Pure and Applied Mathematics Quarterly

Volume 18 (2022)

Number 6

Special issue in honor of Fan Chung

Guest editors: Paul Horn, Yong Lin, and Linyuan Lu

Which graphs can be counted in C4-free graphs?

Pages: 2413 – 2432

DOI: https://dx.doi.org/10.4310/PAMQ.2022.v18.n6.a4

Authors

David Conlon (Department of Mathematics, California Institute of Technology, Pasadena, Calif., U.S.A.)

Jacob Fox (Department of Mathematics, Stanford University, Stanford, California, U.S.A.)

Benny Sudakov (Department of Mathematics, ETH Zürich, Switzerland)

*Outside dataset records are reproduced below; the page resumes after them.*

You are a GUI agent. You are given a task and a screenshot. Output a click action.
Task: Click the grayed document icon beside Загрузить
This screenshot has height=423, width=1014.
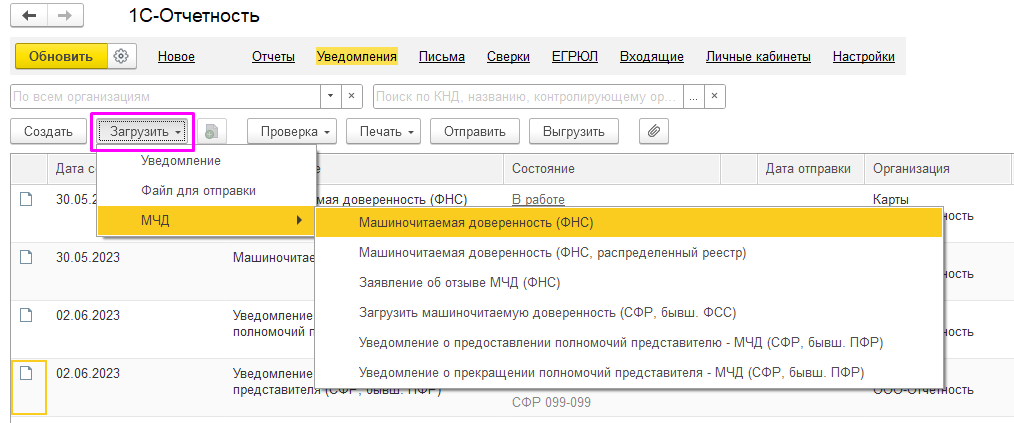pyautogui.click(x=211, y=131)
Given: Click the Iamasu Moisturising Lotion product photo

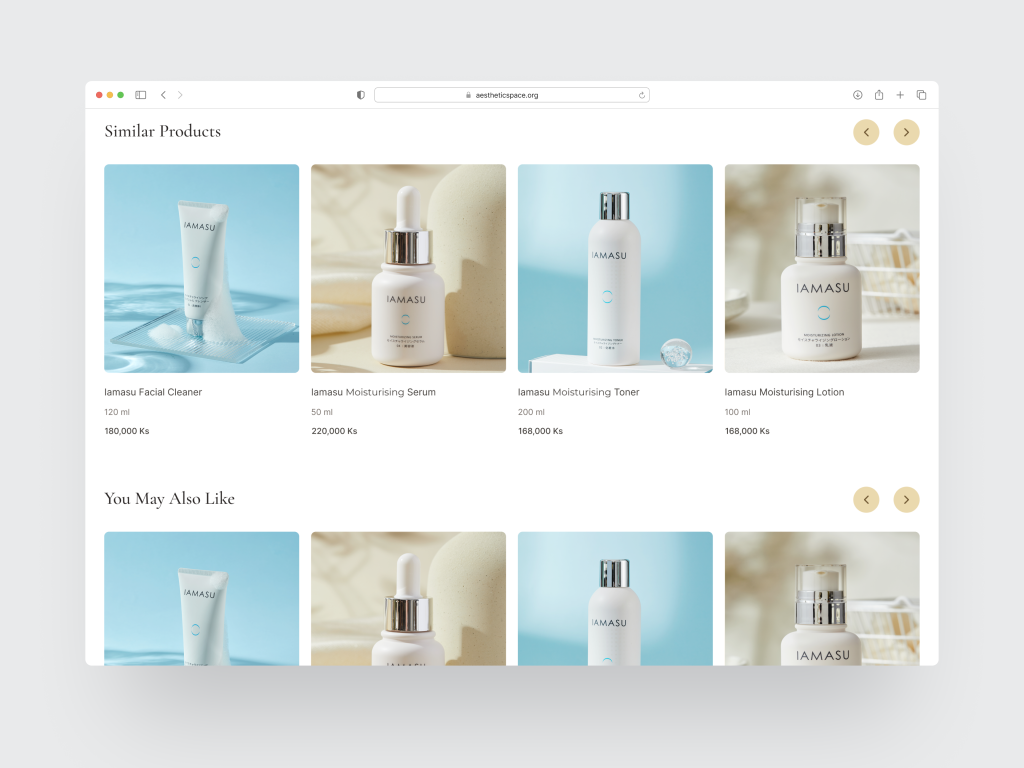Looking at the screenshot, I should click(x=821, y=268).
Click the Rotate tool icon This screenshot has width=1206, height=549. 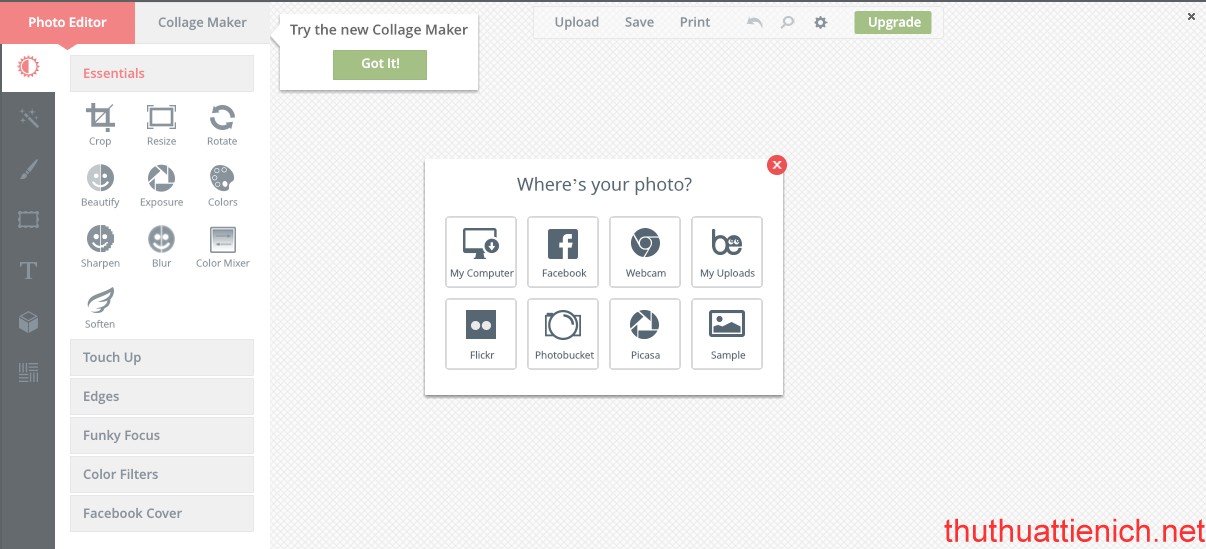coord(222,119)
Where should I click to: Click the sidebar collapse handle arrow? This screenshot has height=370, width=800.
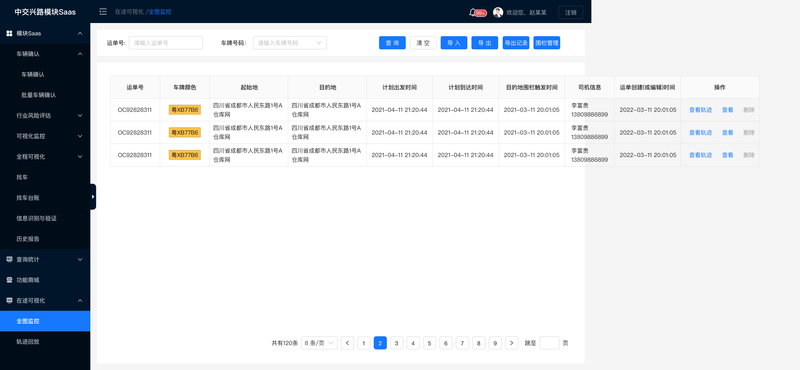93,196

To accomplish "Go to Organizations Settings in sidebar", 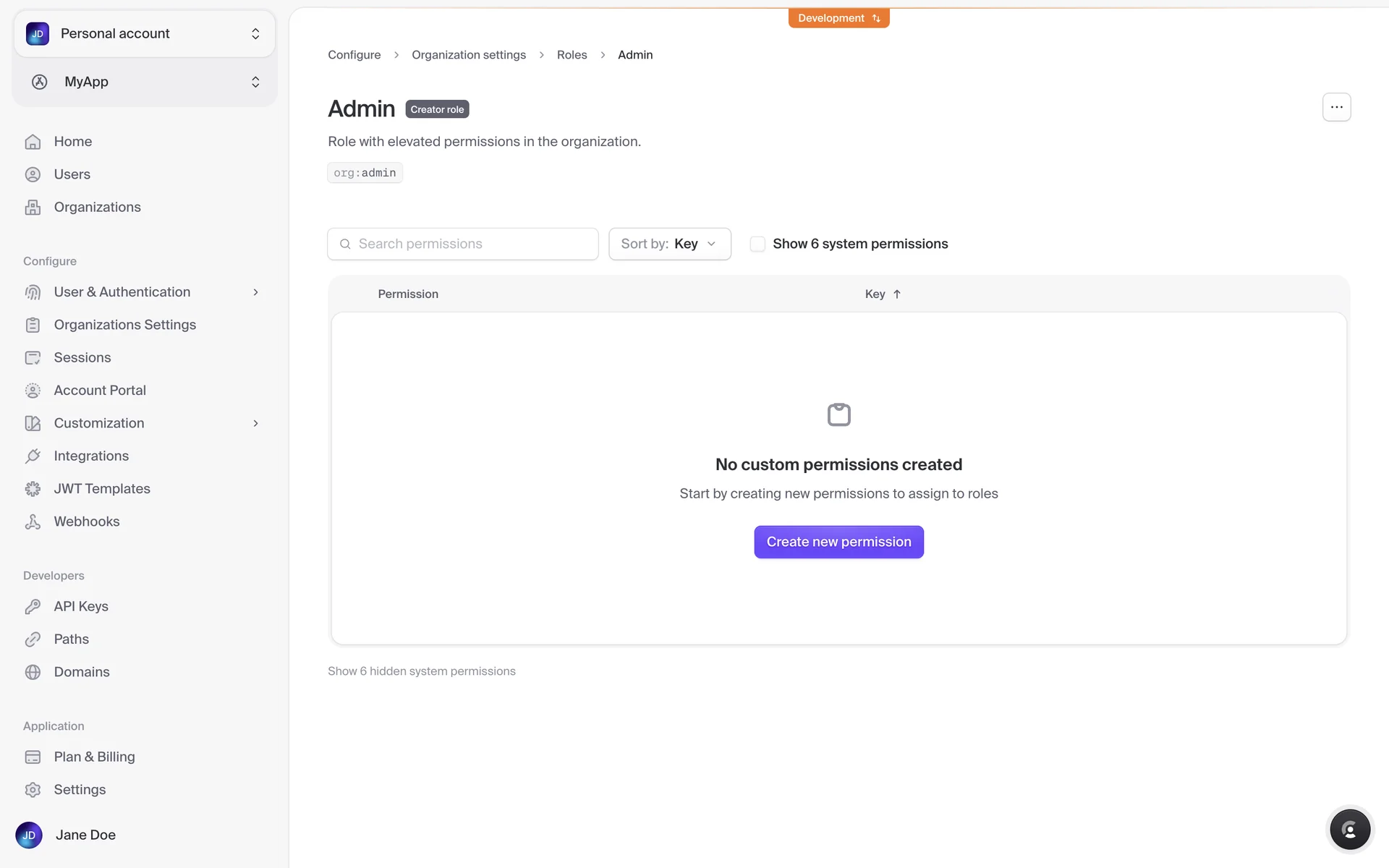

Yufei Zhao (Department of Mathematics, Massachusetts Institute of Technology, Cambridge, Mass., U.S.A.)

Abstract

For which graphs $F$ is there a sparse $F$-counting lemma in $C_4$-free graphs? We are interested in identifying graphs $F$ with the property that, roughly speaking, if $G$ is an $n$-vertex $C_4$-free graph with on the order of $n^{3/2}$ edges, then the density of $F$ in $G$, after a suitable normalization, is approximately at least the density of $F$ in an $\epsilon$-regular approximation of $G$. In recent work, motivated by applications in extremal and additive combinatorics, we showed that $C_5$ has this property. Here we construct a family of graphs with the property.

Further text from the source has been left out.